[START Task data]

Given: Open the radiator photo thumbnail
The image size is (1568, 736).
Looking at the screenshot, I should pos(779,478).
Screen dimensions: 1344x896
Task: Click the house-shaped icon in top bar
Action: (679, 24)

[END Task data]

__Stated task__:
Output the rows as a JSON list of strings with one string per line, leaving out any blank lines.

__Response__:
[
  "Given: Open the radiator photo thumbnail",
  "The image size is (1568, 736).",
  "Looking at the screenshot, I should pos(779,478).",
  "Screen dimensions: 1344x896",
  "Task: Click the house-shaped icon in top bar",
  "Action: (679, 24)"
]